Days came and went in a blur. Nothing seemed wrong, but nothing seemed quite right either. Deep within her heart a pin‑point of pain was minutely growing.

Her son fell ill. Something he hadn’t done for years. Feverishly she battled to bring the high night-time temperatures down. Every night for six nights she fought the fever with cold compresses and medicines. Pre‑dawn on the seventh day, from nowhere came the thought, ”Are diamonds unlucky?” Then, she said to herself, ”Nonsense, this kind of thinking is superstitious rubbish.” Her son recovered. He looked pale, but he did seem better.

Her daughter followed. A fever, a cold, a strange listlessness.

And the thought crept into her mind again: “Are diamonds deadly?” And again she brushed it off. Impatient with herself. But, now the thought bounced around in her mind like a fly. Like a fly caught in a web.

Mid‑sentence she stopped someone, mid‑sentence, discussing the weather, she shot it out, “Are diamonds unlucky?” Mid‑sentence, mid‑stream, mid‑thought.

“Yes,” came the astonishingly confident reply. “Yes”, it rang out like a death knoll clanging like a horrible bell through the hollow caverns of her being, ringing death and destruction, “YES”, then almost softly, ”I have heard something, do you remember the Hope diamond?”

Hope? There was no hope, never mind that hope was only a family name. There was no hope at all. It surely had to go. No. That was rubbish. Superstitious, foolish, middle‑ages‑type nonsense.

And yet the thought persisted, making her head ache.

‘Are diamonds unlucky?

Remember the Hope diamond?

But this is only dust.

But it is diamond dust.

Some diamonds are forever.

Is bad luck forever?



Diamonds are for death.

Diamonds are for despair.



The diamonds must go!

But they didn’t. They lay there. Silently maliciously spinning, weaving their intricate pattern of destruction. Rippling out quietly, persistently, continuously. Setting her world just slightly askew. No matter what she did or whatever happened, if it was undesirable, the diamonds would flash winking horrid and gleaming in her mind’s eye. And she would shake her head as if to rid her mind of an ever‑growing tangle that seemed slowly inexorably to mar her vision of the world.
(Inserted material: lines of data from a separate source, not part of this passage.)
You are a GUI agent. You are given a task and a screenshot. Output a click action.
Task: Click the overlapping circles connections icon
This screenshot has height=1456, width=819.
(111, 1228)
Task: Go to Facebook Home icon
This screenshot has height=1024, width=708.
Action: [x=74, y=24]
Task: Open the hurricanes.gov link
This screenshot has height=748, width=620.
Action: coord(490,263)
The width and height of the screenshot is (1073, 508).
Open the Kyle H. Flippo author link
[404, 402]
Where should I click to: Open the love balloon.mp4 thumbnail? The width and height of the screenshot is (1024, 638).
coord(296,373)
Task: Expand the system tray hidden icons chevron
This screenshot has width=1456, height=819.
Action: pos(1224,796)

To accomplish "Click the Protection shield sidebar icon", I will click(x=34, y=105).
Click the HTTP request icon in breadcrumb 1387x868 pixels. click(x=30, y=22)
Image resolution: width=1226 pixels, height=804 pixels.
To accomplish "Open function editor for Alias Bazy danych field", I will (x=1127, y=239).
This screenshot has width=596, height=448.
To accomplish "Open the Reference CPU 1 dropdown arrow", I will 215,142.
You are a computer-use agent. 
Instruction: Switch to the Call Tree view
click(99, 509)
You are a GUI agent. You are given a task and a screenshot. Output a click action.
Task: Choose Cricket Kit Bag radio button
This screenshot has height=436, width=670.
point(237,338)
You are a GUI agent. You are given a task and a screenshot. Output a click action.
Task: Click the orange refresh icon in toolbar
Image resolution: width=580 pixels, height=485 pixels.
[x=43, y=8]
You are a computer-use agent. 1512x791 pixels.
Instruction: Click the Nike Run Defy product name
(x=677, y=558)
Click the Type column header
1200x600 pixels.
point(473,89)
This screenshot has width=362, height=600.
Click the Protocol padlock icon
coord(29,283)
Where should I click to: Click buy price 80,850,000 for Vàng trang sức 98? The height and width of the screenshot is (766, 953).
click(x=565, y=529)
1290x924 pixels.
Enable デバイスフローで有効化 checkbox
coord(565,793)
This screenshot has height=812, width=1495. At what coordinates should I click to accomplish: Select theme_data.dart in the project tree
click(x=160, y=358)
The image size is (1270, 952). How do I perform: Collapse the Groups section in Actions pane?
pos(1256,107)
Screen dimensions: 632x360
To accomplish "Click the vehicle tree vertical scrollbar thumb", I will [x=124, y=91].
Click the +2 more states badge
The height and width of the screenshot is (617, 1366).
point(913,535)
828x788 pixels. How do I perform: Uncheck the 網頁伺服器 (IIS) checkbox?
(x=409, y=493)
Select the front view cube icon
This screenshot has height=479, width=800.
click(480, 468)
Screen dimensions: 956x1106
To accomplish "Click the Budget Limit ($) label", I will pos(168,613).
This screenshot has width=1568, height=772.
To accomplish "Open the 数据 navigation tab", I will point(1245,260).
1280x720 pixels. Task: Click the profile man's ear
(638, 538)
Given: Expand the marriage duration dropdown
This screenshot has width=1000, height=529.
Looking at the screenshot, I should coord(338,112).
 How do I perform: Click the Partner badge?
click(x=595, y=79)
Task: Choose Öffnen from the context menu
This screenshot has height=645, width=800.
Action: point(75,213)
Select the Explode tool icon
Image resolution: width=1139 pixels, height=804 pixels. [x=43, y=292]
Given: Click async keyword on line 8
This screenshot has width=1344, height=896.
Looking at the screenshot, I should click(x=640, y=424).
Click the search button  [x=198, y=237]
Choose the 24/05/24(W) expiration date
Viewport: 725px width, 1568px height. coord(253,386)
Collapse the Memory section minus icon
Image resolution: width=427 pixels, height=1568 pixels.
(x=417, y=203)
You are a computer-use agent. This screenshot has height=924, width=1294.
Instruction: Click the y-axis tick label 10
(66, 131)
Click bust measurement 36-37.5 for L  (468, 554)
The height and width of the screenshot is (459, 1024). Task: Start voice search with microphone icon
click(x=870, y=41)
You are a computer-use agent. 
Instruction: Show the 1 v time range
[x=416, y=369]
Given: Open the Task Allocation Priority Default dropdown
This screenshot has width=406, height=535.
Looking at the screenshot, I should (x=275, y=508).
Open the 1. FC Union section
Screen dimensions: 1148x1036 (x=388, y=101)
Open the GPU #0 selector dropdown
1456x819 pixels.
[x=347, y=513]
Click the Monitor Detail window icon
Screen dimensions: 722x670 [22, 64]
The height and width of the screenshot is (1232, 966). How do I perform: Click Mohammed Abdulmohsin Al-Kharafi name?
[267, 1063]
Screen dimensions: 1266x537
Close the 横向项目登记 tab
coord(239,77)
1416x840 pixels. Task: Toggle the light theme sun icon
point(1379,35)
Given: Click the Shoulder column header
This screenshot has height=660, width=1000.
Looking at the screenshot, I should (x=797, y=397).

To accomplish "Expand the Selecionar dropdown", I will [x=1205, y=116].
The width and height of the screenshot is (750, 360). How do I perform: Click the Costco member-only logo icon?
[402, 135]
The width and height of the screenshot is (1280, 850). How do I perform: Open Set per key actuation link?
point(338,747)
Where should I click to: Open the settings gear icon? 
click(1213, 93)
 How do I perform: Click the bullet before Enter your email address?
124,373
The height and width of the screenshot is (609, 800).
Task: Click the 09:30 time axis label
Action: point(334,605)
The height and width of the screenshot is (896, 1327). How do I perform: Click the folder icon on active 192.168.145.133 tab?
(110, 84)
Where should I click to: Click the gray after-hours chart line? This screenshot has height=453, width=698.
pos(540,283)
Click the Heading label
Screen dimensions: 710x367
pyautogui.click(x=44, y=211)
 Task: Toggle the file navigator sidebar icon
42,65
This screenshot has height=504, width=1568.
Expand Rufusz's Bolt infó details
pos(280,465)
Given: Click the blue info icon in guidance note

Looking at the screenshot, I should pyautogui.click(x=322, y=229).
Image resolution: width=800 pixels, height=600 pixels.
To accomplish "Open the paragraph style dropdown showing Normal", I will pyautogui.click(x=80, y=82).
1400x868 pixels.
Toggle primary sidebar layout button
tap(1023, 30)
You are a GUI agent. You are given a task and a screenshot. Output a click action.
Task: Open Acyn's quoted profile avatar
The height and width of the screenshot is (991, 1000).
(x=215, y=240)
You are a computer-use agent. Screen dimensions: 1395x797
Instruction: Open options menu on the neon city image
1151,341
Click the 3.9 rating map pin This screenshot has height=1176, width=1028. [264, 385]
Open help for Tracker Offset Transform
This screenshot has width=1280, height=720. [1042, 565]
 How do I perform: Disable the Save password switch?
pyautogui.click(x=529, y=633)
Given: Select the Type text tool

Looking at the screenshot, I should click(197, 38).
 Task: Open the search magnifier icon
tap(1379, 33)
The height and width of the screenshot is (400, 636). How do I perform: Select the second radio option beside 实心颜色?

A few weeks later her mother came to stay. Her heart grew tight as if with a sense of foreboding. Not more than two days had elapsed when it came down upon her heart with a thud. Her mother developed a sudden fever. Hack it went at her, ‘hack’ at her heart, “Get rid of the diamonds.”

Her mother’s fever rose in spite of all the medication. Bathe her brow. Give her water. Do something…Get rid of the diamonds.

It went at her like a hammer, sparkling in some stygian light, ringing out in the night, through her sleep, through her vigil, through the dark, through the light.

Finally she could take it no longer. She grabbed the tiny black box, ran with it back to the jeweller, and burst out…”Get rid of…get rid of it…” The tears streamed down her face. Her body trembled as if from a terrible effort.

The deed was done. And after a while a kind of calm settled upon her. That day the cause of her mother’s fever was diagnosed and treated correctly. But, not before the old lady was made to witness the spectacle of the shadow of Death’s face before she was flung palpitating, back into life. She was drained temporarily of all her strength, while her daughter watched helplessly aware of only one thing…a last malevolent flicker of diamond dust, still winking enticingly at her, before an empty darkness   settled into a corner of her mind.